In the records below, can you replace "magnifier" with "magnifying glass" and give the lines again with everything else unchanged?

==== SUPPLIED DATA

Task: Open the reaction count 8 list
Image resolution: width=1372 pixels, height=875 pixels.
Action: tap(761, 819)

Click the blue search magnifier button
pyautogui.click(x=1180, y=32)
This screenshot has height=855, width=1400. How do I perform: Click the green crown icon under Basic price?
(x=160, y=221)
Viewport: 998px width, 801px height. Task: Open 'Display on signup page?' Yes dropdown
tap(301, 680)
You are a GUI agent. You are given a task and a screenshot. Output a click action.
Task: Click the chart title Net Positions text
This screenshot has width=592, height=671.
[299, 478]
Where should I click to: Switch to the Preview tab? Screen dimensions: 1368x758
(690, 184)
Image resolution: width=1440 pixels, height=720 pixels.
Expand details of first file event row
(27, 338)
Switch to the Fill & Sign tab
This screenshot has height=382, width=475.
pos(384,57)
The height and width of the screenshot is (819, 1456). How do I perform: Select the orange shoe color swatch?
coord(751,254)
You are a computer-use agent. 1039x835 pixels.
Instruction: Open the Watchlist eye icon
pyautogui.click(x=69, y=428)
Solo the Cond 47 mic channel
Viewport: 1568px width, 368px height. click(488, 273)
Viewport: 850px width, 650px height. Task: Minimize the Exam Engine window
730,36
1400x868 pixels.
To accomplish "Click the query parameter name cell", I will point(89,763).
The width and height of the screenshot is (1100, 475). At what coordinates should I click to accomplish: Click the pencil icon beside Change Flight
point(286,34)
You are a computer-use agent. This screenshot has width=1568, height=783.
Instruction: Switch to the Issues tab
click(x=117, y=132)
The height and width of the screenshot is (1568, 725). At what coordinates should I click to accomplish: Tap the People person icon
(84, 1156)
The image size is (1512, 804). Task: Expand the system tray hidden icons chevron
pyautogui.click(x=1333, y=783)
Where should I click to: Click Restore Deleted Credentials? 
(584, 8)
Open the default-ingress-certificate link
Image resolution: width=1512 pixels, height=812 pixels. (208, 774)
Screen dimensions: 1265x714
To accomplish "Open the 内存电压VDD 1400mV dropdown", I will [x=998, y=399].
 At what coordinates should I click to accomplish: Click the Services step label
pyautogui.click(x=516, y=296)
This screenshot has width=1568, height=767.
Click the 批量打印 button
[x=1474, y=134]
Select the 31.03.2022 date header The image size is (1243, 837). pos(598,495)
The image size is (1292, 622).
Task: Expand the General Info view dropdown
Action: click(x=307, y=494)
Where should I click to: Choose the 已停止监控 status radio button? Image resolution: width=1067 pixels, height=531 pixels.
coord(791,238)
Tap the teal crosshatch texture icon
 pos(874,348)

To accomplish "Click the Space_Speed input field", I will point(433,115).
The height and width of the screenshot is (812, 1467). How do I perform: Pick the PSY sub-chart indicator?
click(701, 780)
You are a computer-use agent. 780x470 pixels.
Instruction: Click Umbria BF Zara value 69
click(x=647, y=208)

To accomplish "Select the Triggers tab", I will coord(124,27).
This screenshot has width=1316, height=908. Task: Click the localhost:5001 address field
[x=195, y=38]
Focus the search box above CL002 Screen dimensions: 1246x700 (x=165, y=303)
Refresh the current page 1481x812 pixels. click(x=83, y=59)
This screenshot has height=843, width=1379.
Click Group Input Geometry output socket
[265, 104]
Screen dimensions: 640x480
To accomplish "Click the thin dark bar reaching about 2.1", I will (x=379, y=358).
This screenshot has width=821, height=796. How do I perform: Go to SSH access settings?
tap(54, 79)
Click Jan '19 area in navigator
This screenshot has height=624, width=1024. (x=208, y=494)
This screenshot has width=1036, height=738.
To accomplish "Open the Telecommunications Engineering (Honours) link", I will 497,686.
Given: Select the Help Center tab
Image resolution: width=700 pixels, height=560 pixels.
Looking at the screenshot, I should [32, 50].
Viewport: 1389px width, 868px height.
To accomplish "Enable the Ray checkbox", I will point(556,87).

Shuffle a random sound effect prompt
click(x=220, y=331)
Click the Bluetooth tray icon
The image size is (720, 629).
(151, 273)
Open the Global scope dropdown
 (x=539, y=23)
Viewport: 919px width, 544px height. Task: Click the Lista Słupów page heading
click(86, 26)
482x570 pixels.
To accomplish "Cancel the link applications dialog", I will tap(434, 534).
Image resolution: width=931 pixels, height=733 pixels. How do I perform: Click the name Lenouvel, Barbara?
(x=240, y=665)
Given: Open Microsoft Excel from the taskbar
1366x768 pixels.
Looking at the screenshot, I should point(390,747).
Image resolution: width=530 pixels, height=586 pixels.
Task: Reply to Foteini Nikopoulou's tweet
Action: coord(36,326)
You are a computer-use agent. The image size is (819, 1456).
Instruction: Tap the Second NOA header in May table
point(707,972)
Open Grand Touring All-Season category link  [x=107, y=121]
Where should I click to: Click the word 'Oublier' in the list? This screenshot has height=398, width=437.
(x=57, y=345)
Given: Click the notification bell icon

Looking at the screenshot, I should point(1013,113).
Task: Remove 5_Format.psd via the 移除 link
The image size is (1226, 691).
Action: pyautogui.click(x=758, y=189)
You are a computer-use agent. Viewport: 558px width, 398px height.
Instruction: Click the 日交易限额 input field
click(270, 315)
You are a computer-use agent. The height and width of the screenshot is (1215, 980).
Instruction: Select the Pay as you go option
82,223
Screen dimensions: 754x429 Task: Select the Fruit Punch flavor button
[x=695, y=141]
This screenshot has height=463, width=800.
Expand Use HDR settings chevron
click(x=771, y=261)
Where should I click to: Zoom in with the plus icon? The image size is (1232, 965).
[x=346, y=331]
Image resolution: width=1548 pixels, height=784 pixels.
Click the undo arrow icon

========

TASK RESULT:
Task: Open the reaction count 8 list
Image resolution: width=1372 pixels, height=875 pixels.
Action: tap(761, 819)

Click the blue search magnifying glass button
pyautogui.click(x=1180, y=32)
This screenshot has height=855, width=1400. How do I perform: Click the green crown icon under Basic price?
(x=160, y=221)
Viewport: 998px width, 801px height. Task: Open 'Display on signup page?' Yes dropdown
tap(301, 680)
You are a GUI agent. You are given a task and a screenshot. Output a click action.
Task: Click the chart title Net Positions text
This screenshot has width=592, height=671.
[299, 478]
Where should I click to: Switch to the Preview tab? Screen dimensions: 1368x758
(690, 184)
Image resolution: width=1440 pixels, height=720 pixels.
Expand details of first file event row
(27, 338)
Switch to the Fill & Sign tab
This screenshot has height=382, width=475.
pos(384,57)
The height and width of the screenshot is (819, 1456). How do I perform: Select the orange shoe color swatch?
coord(751,254)
You are a computer-use agent. 1039x835 pixels.
Instruction: Open the Watchlist eye icon
pyautogui.click(x=69, y=428)
Solo the Cond 47 mic channel
Viewport: 1568px width, 368px height. click(488, 273)
Viewport: 850px width, 650px height. Task: Minimize the Exam Engine window
730,36
1400x868 pixels.
To accomplish "Click the query parameter name cell", I will point(89,763).
The width and height of the screenshot is (1100, 475). At what coordinates should I click to accomplish: Click the pencil icon beside Change Flight
point(286,34)
You are a computer-use agent. This screenshot has width=1568, height=783.
Instruction: Switch to the Issues tab
click(x=117, y=132)
The height and width of the screenshot is (1568, 725). At what coordinates should I click to accomplish: Tap the People person icon
(84, 1156)
The image size is (1512, 804). Task: Expand the system tray hidden icons chevron
pyautogui.click(x=1333, y=783)
Where should I click to: Click Restore Deleted Credentials? 
(584, 8)
Open the default-ingress-certificate link
Image resolution: width=1512 pixels, height=812 pixels. (208, 774)
Screen dimensions: 1265x714
To accomplish "Open the 内存电压VDD 1400mV dropdown", I will [x=998, y=399].
 At what coordinates should I click to accomplish: Click the Services step label
pyautogui.click(x=516, y=296)
This screenshot has width=1568, height=767.
Click the 批量打印 button
[x=1474, y=134]
Select the 31.03.2022 date header The image size is (1243, 837). pos(598,495)
The image size is (1292, 622).
Task: Expand the General Info view dropdown
Action: click(x=307, y=494)
Where should I click to: Choose the 已停止监控 status radio button? Image resolution: width=1067 pixels, height=531 pixels.
coord(791,238)
Tap the teal crosshatch texture icon
 pos(874,348)

To accomplish "Click the Space_Speed input field", I will point(433,115).
The height and width of the screenshot is (812, 1467). How do I perform: Pick the PSY sub-chart indicator?
click(701, 780)
You are a computer-use agent. 780x470 pixels.
Instruction: Click Umbria BF Zara value 69
click(x=647, y=208)

To accomplish "Select the Triggers tab", I will coord(124,27).
This screenshot has width=1316, height=908. Task: Click the localhost:5001 address field
[x=195, y=38]
Focus the search box above CL002 Screen dimensions: 1246x700 (x=165, y=303)
Refresh the current page 1481x812 pixels. click(x=83, y=59)
This screenshot has height=843, width=1379.
Click Group Input Geometry output socket
[265, 104]
Screen dimensions: 640x480
To accomplish "Click the thin dark bar reaching about 2.1", I will (x=379, y=358).
This screenshot has width=821, height=796. How do I perform: Go to SSH access settings?
tap(54, 79)
Click Jan '19 area in navigator
This screenshot has height=624, width=1024. (x=208, y=494)
This screenshot has width=1036, height=738.
To accomplish "Open the Telecommunications Engineering (Honours) link", I will 497,686.
Given: Select the Help Center tab
Image resolution: width=700 pixels, height=560 pixels.
Looking at the screenshot, I should [32, 50].
Viewport: 1389px width, 868px height.
To accomplish "Enable the Ray checkbox", I will point(556,87).

Shuffle a random sound effect prompt
click(x=220, y=331)
Click the Bluetooth tray icon
The image size is (720, 629).
(151, 273)
Open the Global scope dropdown
 (x=539, y=23)
Viewport: 919px width, 544px height. Task: Click the Lista Słupów page heading
click(86, 26)
482x570 pixels.
To accomplish "Cancel the link applications dialog", I will tap(434, 534).
Image resolution: width=931 pixels, height=733 pixels. How do I perform: Click the name Lenouvel, Barbara?
(x=240, y=665)
Given: Open Microsoft Excel from the taskbar
1366x768 pixels.
Looking at the screenshot, I should point(390,747).
Image resolution: width=530 pixels, height=586 pixels.
Task: Reply to Foteini Nikopoulou's tweet
Action: coord(36,326)
You are a computer-use agent. The image size is (819, 1456).
Instruction: Tap the Second NOA header in May table
point(707,972)
Open Grand Touring All-Season category link  [x=107, y=121]
Where should I click to: Click the word 'Oublier' in the list? This screenshot has height=398, width=437.
(x=57, y=345)
Given: Click the notification bell icon

Looking at the screenshot, I should point(1013,113).
Task: Remove 5_Format.psd via the 移除 link
The image size is (1226, 691).
Action: pyautogui.click(x=758, y=189)
You are a computer-use agent. Viewport: 558px width, 398px height.
Instruction: Click the 日交易限额 input field
click(270, 315)
You are a computer-use agent. The height and width of the screenshot is (1215, 980).
Instruction: Select the Pay as you go option
82,223
Screen dimensions: 754x429 Task: Select the Fruit Punch flavor button
[x=695, y=141]
This screenshot has height=463, width=800.
Expand Use HDR settings chevron
click(x=771, y=261)
Where should I click to: Zoom in with the plus icon? The image size is (1232, 965).
[x=346, y=331]
Image resolution: width=1548 pixels, height=784 pixels.
Click the undo arrow icon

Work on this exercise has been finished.